We employ a terminology (Sharpe and Van Gelder 2006a: 282-283) to help with the study: a fluter makes a fluting by sweeping his or her fingers across a soft surface; a unit comprises flutings drawn with one sweep of one hand or finger; the profile of a unit or a fluter comprises the silhouette of the finger tops left in the medium from the fluting; a cluster comprises an isolatable group of units that exhibit a unity, for instance because they overlay each other; and a panel comprises a collection of clusters that appears geographically or otherwise distant from other clusters or on a surface of reasonably uniform orienta­tion.

In terms of our field methodology, we become familiar with a cluster and then carry out an ‘Internal Analysis’ of it (Marshack 1972), specially noting the directions of the flutings and their overlays (which provide the temporal sequence of the flutings). We have also developed a further method for obtaining data (Sharpe and Van Gelder 2006a: 293), what we call a ‘Forensic Analysis.’ It notes such things for a unit as the width of the flutings of the three central fingers when held together and the profile. Such data suggest the age group, sex, and individuality of the fluter.

We make a methodological assumption that especially shows in this paper. With engravings, the individual mark constitutes the basic element, suggesting for flutings the taking of each individual finger line as the foundational element. The basic unit we assume and usually work from for flutings, however, comprises the lines drawn with one sweep of a hand. We argue that the fluter makes one hand of finger lines at a time, matching the engraver who makes one line, notch, or microcupule at a time. This methodological assumption does not lie in the Internal Analysis because that deals with individual finger lines, especially their overlays. Neither does it belong to the Forensic Analysis proper because that focuses on the fluter’s physiology. Rather, it comes before both analyses and rises to application at various relevant points.

Thus we recommend two analyses: an internal one and a forensic one. Now we add a third way to study a collection of flutings, a ‘Zipf Analysis.’ This requires (McCowan et al. 1999: 411):

1.      selecting a significant observable to use as the variable in the analysis (we discuss this choice below);

2.      dividing up the collection of flutings by this variable and recording the number of units for each value of the variable;

3.      ranking this list in decreasing order of incidence (also called ‘frequency’);

4.      graphing the log₁₀ values of the order of decreasing incidence (1, 2, etc.) against the log₁₀ incidence for it; and

5.      noting the slope of the resultant graph.

A slope of -1 indicates that efficient communication was taking place with the fluted panel.

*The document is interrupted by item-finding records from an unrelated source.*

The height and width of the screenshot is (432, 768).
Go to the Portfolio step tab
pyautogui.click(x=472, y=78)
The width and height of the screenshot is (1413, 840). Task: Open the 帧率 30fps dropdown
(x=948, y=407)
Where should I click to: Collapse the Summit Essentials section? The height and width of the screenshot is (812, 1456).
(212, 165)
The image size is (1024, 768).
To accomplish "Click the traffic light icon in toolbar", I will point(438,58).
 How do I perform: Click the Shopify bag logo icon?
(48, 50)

One of the challenges in using Zipfs’ Law involves ascertaining significant variables. In our application of the law to the two panels in Rouffignac Cave, we assume an obvious variable, namely the number of fingers used per unit. We notice that the number of fingers fluted in each unit varies, despite the often closeness of the units. This paper asks whether this observable creates a significant variable for efficient communication.

We now perform a Zipf Analysis on the Mammoths of Discovery and the Rhinoceros Horn panels in Rouffignac Cave.

Results

The fluted units in the Mammoths of Discovery Panel, from left to right, showing the number of fingers used for each unit, are:

1 1 2 2 1 2 2 4 4 4 4 4 4 3 3 2 3 3 3 3 3 3 3 4 3 3 3 3 3 1 3 3 2 1 1 1 3 3 1 3 4 3 2 3 3 3 4 4 3 4 4 4 3 4

Incidence of 1-finger units = 8
Incidence of 2-finger units = 7
Incidence of 3-finger units = 25
Incidence of 4-finger units = 14
Incidence of 5-finger units = 0

Variables: Number of fingers used per unit, 1-4

Figure 5. A graph of the Zipf Analysis of the Mammoths of Discovery Panel according to the number of fingers used to flute each unit. The resultant trendline has a gradient of
-0.96, whereas the dashed line has a gradient of -1.

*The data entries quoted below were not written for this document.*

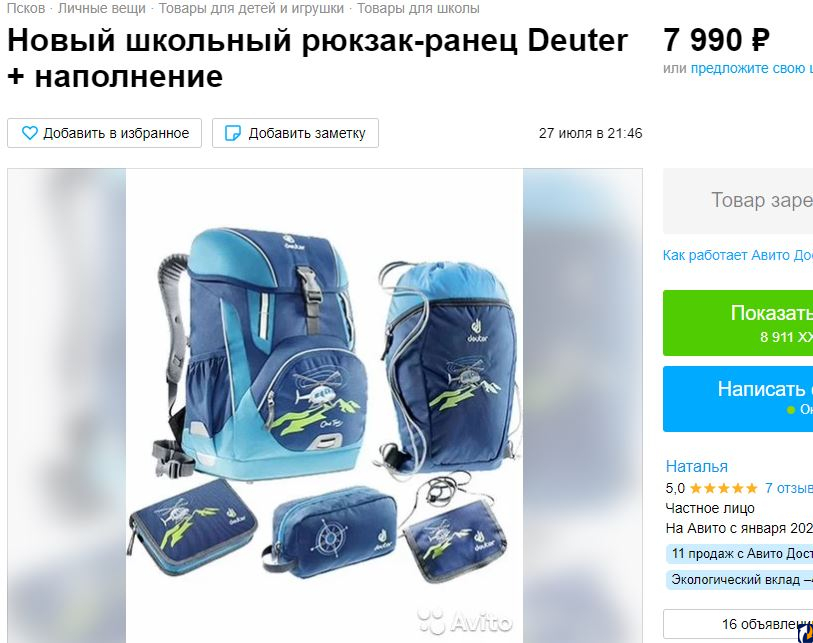This screenshot has width=813, height=643.
Task: Click the Экологический вклад badge
Action: tap(739, 579)
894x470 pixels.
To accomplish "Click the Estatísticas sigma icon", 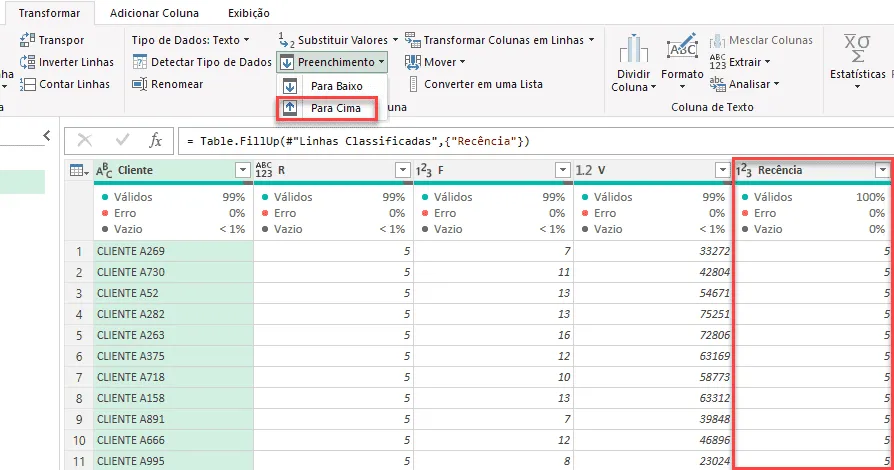I will tap(857, 48).
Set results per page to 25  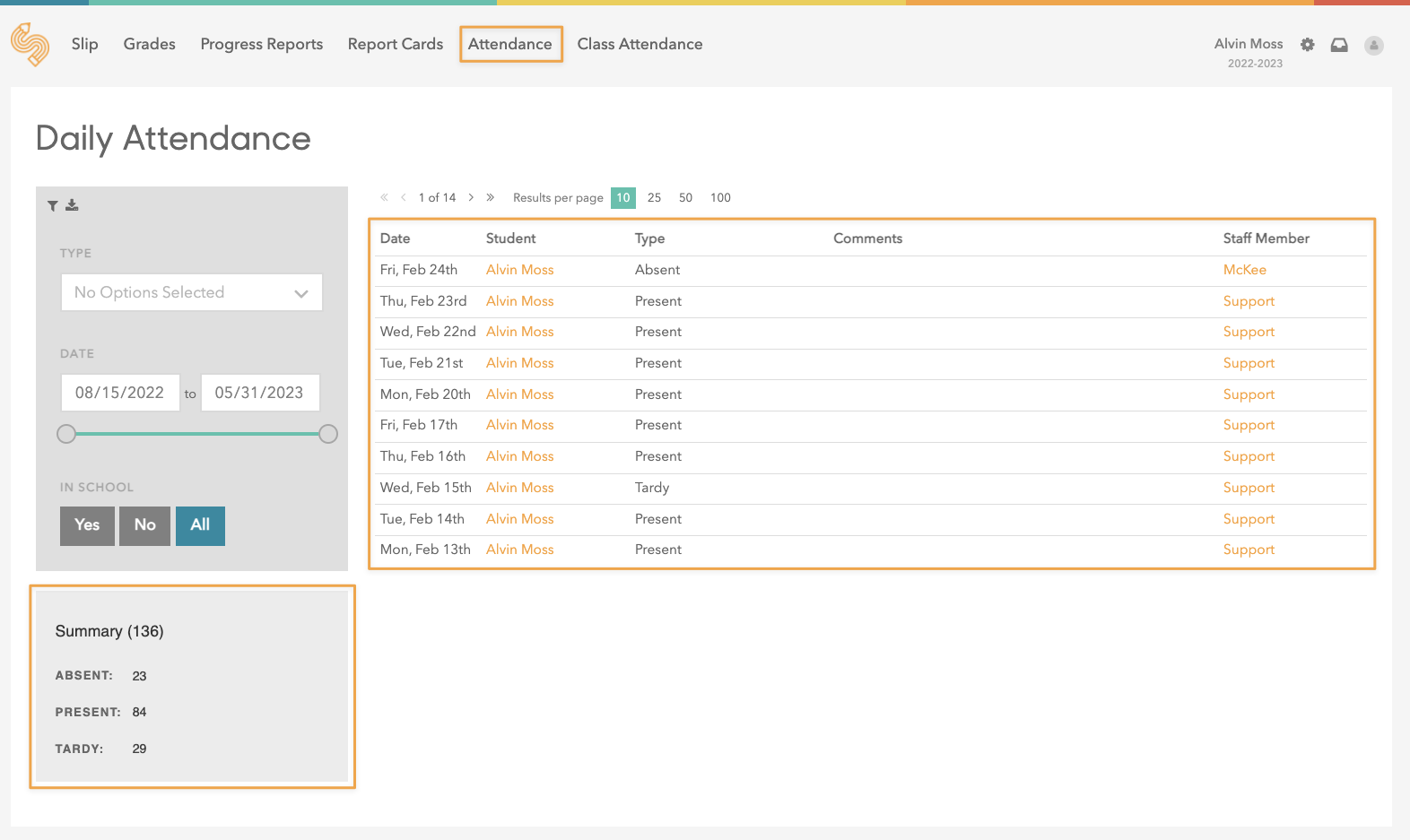tap(654, 198)
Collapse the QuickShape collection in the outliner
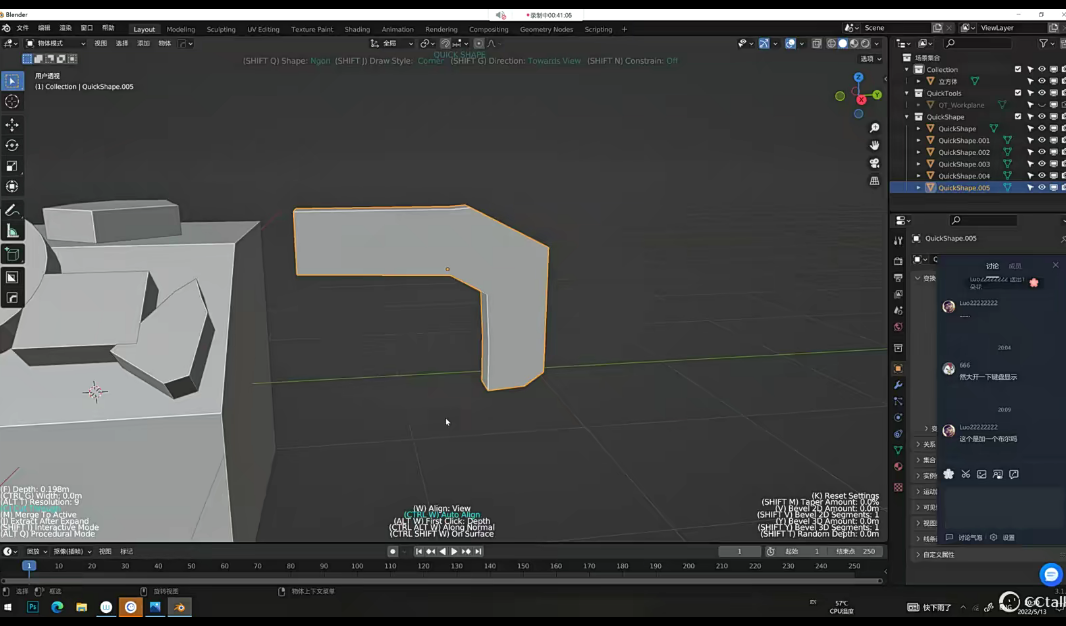Screen dimensions: 1066x626 (906, 117)
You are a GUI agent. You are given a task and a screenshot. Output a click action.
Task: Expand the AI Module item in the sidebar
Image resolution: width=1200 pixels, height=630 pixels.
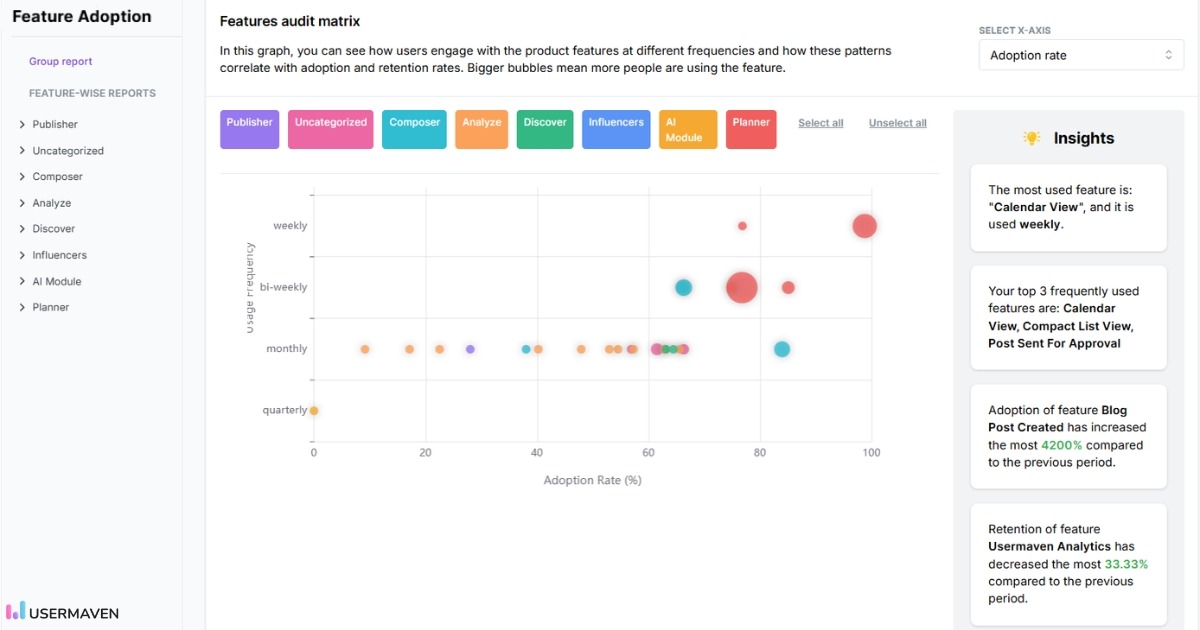pos(55,280)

The fluted units in the Rhinoceros Horn Panel, from left to right, showing the number of fingers used for each unit, are:

2 3 1 3 2 5 4 4 4 1 4 2 4 3 3 3 3 5 5 3 1 3 2 3 3 5 3 3 3 2 4 3 3 2 3 4 4 2 4 4 3 4 4 4 2 4 3 4 1 1 3 4 1 1 5 4 4

Incidence of 1-finger units = 7
Incidence of 2-finger units = 8
Incidence of 3-finger units = 19
Incidence of 4-finger units = 18
Incidence of 5-finger units = 5

Variables: Number of fingers used per unit, 1-5

Figure 6. A graph of the Zipf Analysis of the Rhinoceros Horn Panel according to the number of fingers used to flute each unit. The resultant trendline has a gradient of -0.86, whereas the dashed line has a gradient of -1.

Discussion

Because they produce graphs with gradients closely approximating -1, the two panels appear to constitute efficient communication, given the accuracy of Zipf’s Law and our observations of the flutings. We intend with these preliminary and indicative Zipf Analyses to introduce the issue and type of study for artifacts such as these two fluted panels, and to form a basis for further investigations. The analyses provide suggestive preliminary results rather than definitive proofs.

Many continuing points for discussion arise, on the theoretical and data sides, and having to do with meaning.

Theoretical Issues

Some people might ask about the applicability of Zipf’s Law. To what extent and under what circumstances might fields like rock ‘art’ apply communications theory? Or the critic might inquire whether the result of -1 comes about from something else – for example, the consistent use of a specific numbers of fingers for convenience or ease – rather than from the flutings’ use for communication.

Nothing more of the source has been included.